But it works. The movie steps back from the book’s source material to examine the author’s life. Lee Strobel, an atheist journalist, found his world rocked when his wife became a Christian. Setting out to disprove everything she believed, Strobel went on a journey of discovery, asking questions and challenging the resurrection of Jesus, until finally, reluctantly, he became a believer.

The movie provides some easy to remember facts from each of the key experts and is a perfect reminder of why we believe what we believe. But it’s more than that. There seems to be a renewed interest in apologetics.

In fact, in an interview with Eternity newspaper (May 2017), Strobel made this claim: “Evangelism in the 21st century is spelled ‘apologetics’.”

“People have questions and the internet has a lot of claims and counter-claims about Christianity; a lot of allegations and misinformation.”

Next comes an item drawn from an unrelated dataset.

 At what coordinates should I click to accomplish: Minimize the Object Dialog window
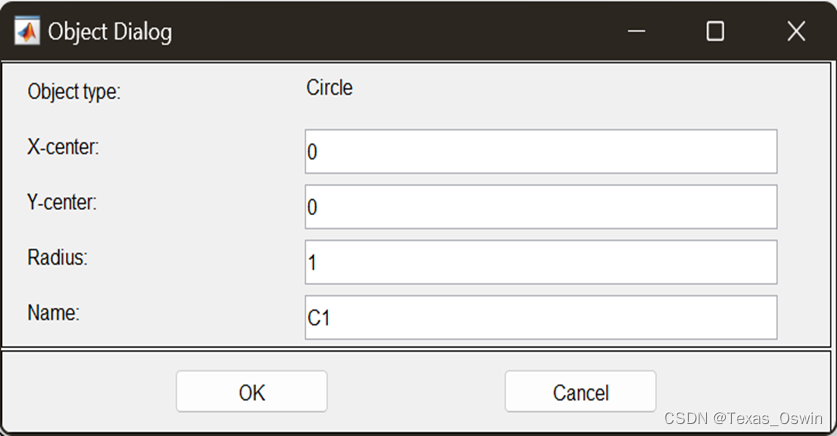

Yet apologetics often seems to be the poor cousin to prophecy in the Seventh-day Adventist Church.

Dr Subodh Pandit, Adventist apologist and author of the book Come search with me, was born in India, the heartland of most of the major Eastern religions. He spent 20 years of his life researching other faiths and, in a number of his presentations, he describes the Seventh-day Adventist conundrum of not being able or equipped to talk to those who either don’t believe in God at all or have a different god or gods. We have most success communicating our beliefs to people with Christian backgrounds, he says.

But the make-up of our society is changing.

According to a recent McCrindle report on the state of faith in Australia, people said they “prefer science and evidence based” (49 per cent) as the top reason they identify as having no religion.

It seems many of these no religionists have unquestioningly swallowed the lie that faith and science are incompatible. While I am no scientist, I am convinced that there is scientific and historical evidence behind my faith. The fact that there are successful Christian scientists throughout the scientific disciplines suggests that the two are compatible.

It is useful and important for us to know some basic apologetics, so we can engage in conversation with those who no longer come from a Christian worldview and speak from their perspective. Where are the soft spots in the arguments for faith? What are the logic holes in atheism? [pullquote]

You don’t need to be an expert. You just need to know where to find more information if it is needed.

After all 1 Peter 3:15 urges us: “Always be prepared to give an answer to everyone who asks you to give the reason for the hope that you have. But do this with gentleness and respect” (NIVUK).

In many translations, the word is “reason” but the original Greek is apologia = to make a defence. We are to defend the hope that we have in Jesus.

The questions people ask today are not always the questions we have ready answers for: questions on the existence of evil, the problem of pain, Creation and evolution and whether the Bible can be trusted historically.

If we truly love God we will want to understand things about Him, about how He creates and crafts—not just about how He loves us or what He has done for us. We can’t show what we don’t know.

Peter even tells us how to do it—respectfully and gently. That means having the right attitude and the right approach. Not condescending or argumentative but quietly confident in what we know. Are we ready to give a defence for the hope we have in Jesus?